Troubleshooting for Robot Orchestration Tutorials#
Setting a Static IP#
Depending on your network setup, there are multiple ways to set a static IP.
In a home network, see your router’s instructions for how to set a static IP using your MAC address.
In a corporate network, contact your local support team for how to set a static IP.

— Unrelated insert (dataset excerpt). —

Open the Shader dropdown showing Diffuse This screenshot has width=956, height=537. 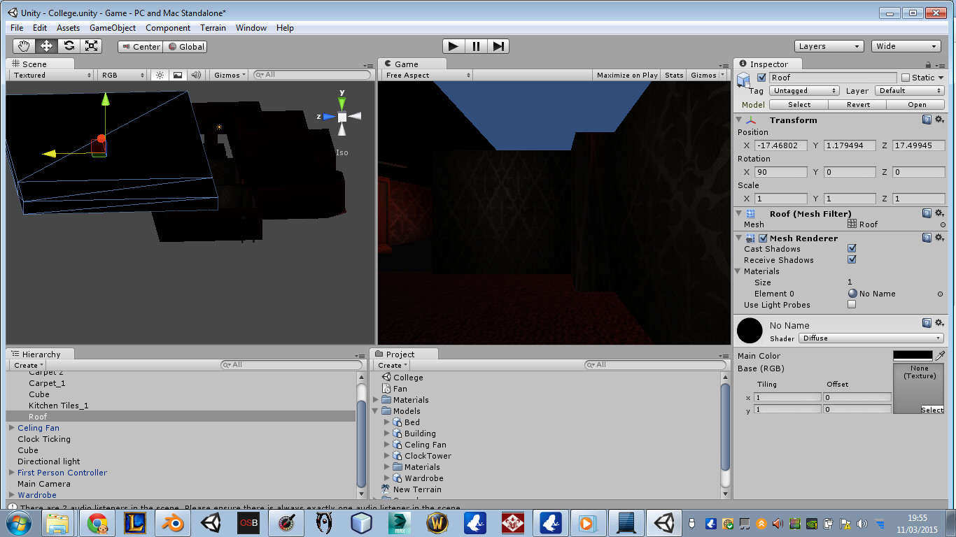[870, 338]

To set it from your computer’s operating system:
Make sure that your computer has the correct date:
date
If the date is incorrect, contact your local support team for help setting the correct date and time.
Find the gateway:
ip route | grep default
Name the servers by finding your interface name and replacing it:
nmcli device show <interface name> | grep IP4.DNS
Follow the “Static IP Address Assignment” steps from Ubuntu* here.
virtualenv Error#
If the following error is displayed:
Virtualenv location:
Warning: There was an unexpected error while activating your virtualenv. Continuing anyway…
Traceback (most recent call last):
File "./deploy.py", line 24, in <module>
from scripts import log_all
ImportError: cannot import name 'log_all' from 'scripts' (/home/test/.local/lib/python3.8/site-packages/scripts/__init__.py)

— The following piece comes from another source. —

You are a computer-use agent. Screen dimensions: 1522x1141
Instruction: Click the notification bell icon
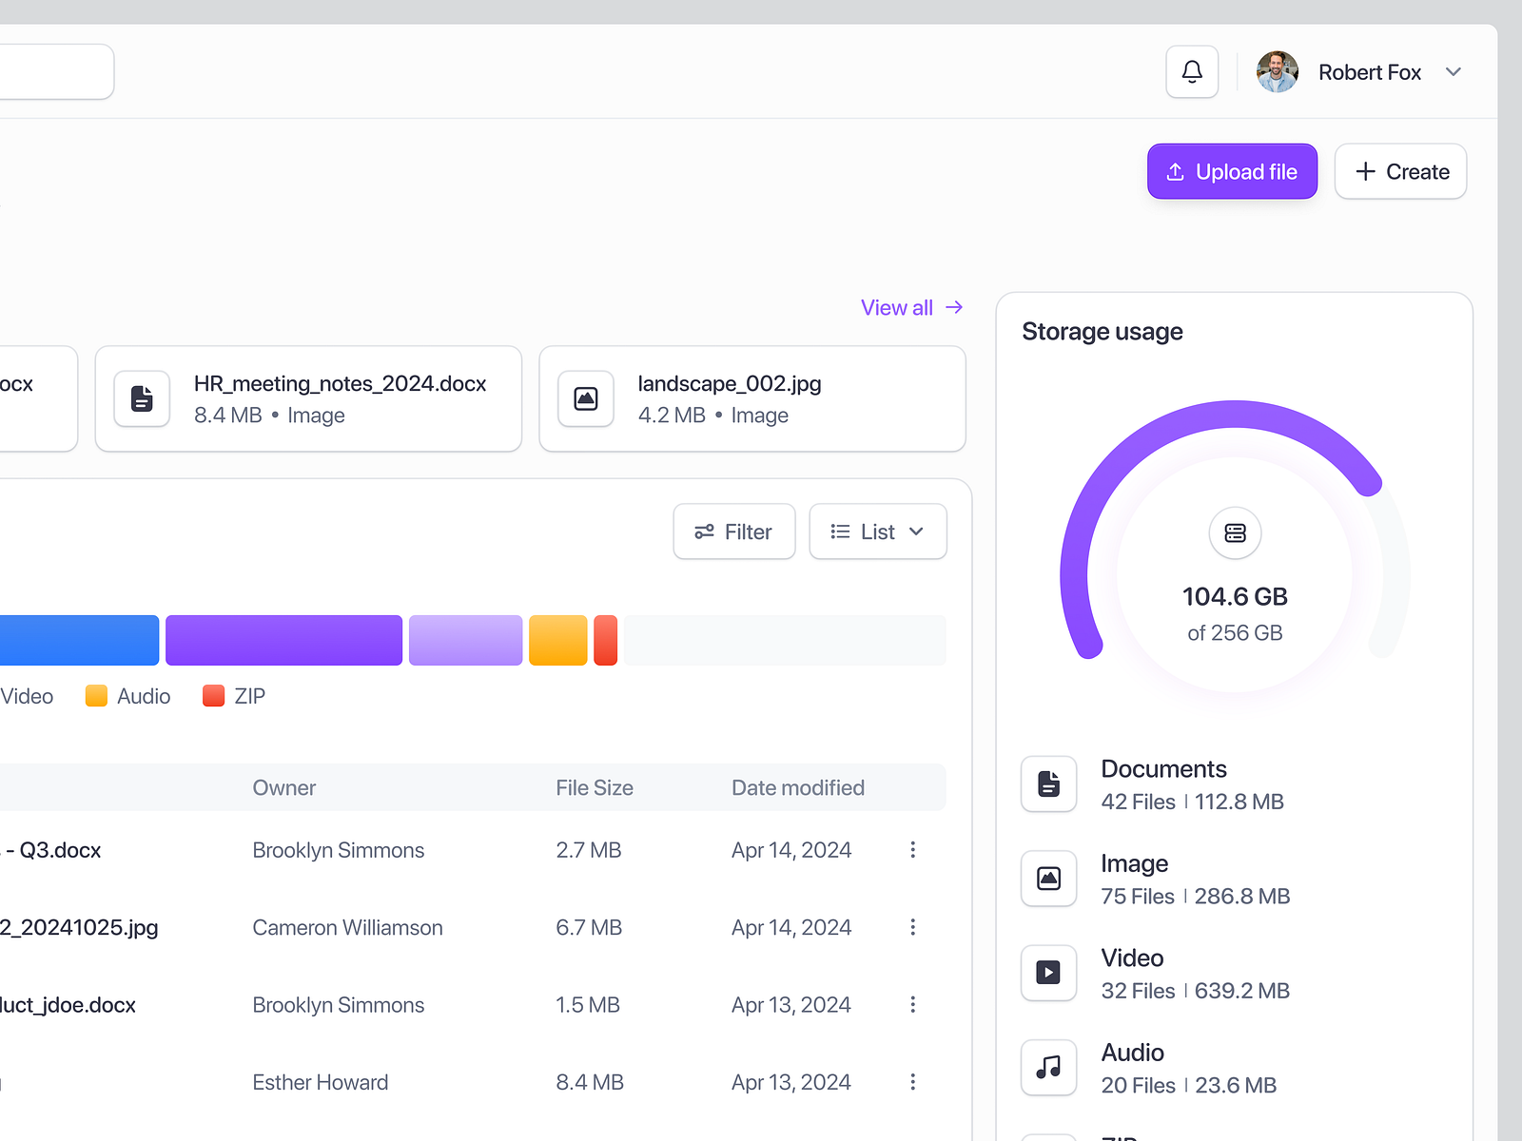coord(1191,71)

Remove the ~/.local/lib/python3.8/
directory and run the following
commands:
pip install --user -U pip
pip freeze --user | cut -d'=' -f1 | xargs pip install --user -U
Python Error#
If the following error is displayed:
Failed to install wget. b' ERROR: Command errored out with exit status 1:\n command: /usr/bin/python3 -c \'import sys, setuptools, tokenize; sys.argv[0] = \'"\'"\'/tmp/pip-install-6hcmet6a/wget/setup.py\'"\'"\'; __file__=\'"\'"\'/tmp/pip-install-6hcmet6a/wget/setup.py\'"\'"\';f=getattr(tokenize, \'"\'"\'open\'"\'"\', open)(__file__);code=f.read().replace(\'"\'"\'\\r\\n\'"\'"\', \'"\'"\'\\n\'"\'"\');f.close();exec(compile(code, __file__, \'"\'"\'exec\'"\'"\'))\' egg_info --egg-base /tmp/pip-pip-egg-info-7_3nl4xa\n cwd: /tmp/pip-install-6hcmet6a/wget/\n Complete output (17 lines):\n Traceback (most recent call last):\n File "<string>", line 1, in <module>\n File "/tmp/pip-install-6hcmet6a/wget/setup.py", line 15, in <module>\n setup(\n File "/usr/local/lib/python3.8/dist-packages/setuptools/_distutils/core.py", line 147, in setup\n _setup_distribution = dist = klass(attrs)\n File "/usr/local/lib/python3.8/dist-packages/setuptools/dist.py", line 476, in __init__\n _Distribution.__init__(\n File "/usr/local/lib/python3.8/dist-packages/setuptools/_distutils/dist.py", line 280, in __init__\n self.finalize_options()\n File "/usr/local/lib/python3.8/dist-packages/setuptools/dist.py", line 899, in finalize_options\n for ep in sorted(loaded, key=by_order):\n File "/usr/local/lib/python3.8/dist-packages/setuptools/dist.py", line 898, in <lambda>\n loaded = map(lambda e: e.load(), filtered)\n File "/usr/local/lib/python3.8/dist-packages/setuptools/_vendor/importlib_metadata/__init__.py", line 196, in load\n return functools.reduce(getattr, attrs, module)\n AttributeError: type object \'Distribution\' has no attribute \'_finalize_feature_opts\'\n ----------------------------------------\nERROR: Command errored out with exit status 1: python setup.py egg_info Check the logs for full command output.\nWARNING: You are using pip version 20.2.4; however, version 22.2.2 is available.\nYou should consider upgrading via the \'/usr/bin/python3 -m pip install --upgrade pip\' command.\n'
Remove the ~/.local/lib/python3.8/
directory, and run the following
commands:
python3 -m pip uninstall setuptools
python3 -m pip install testresources
python3 -m pip install launchpadlib
python3 -m pip install setuptools
python3 -m pip install --user -U pip
termcolor Error#
If the following error is displayed:
Failed to install termcolor. b'/usr/local/lib/python3.8/dist-packages/pkg_resources/__init__.py:122:
python3 -m pip uninstall setuptools
python3 -m pip install testresources
python3 -m pip install setuptools
Failed OpenSSL Download#
If the following error is displayed:
FAILED - RETRYING: OpenSSL download from https://www.openssl.org/source/openssl-1.1.1i.tar.gz (4 retries left).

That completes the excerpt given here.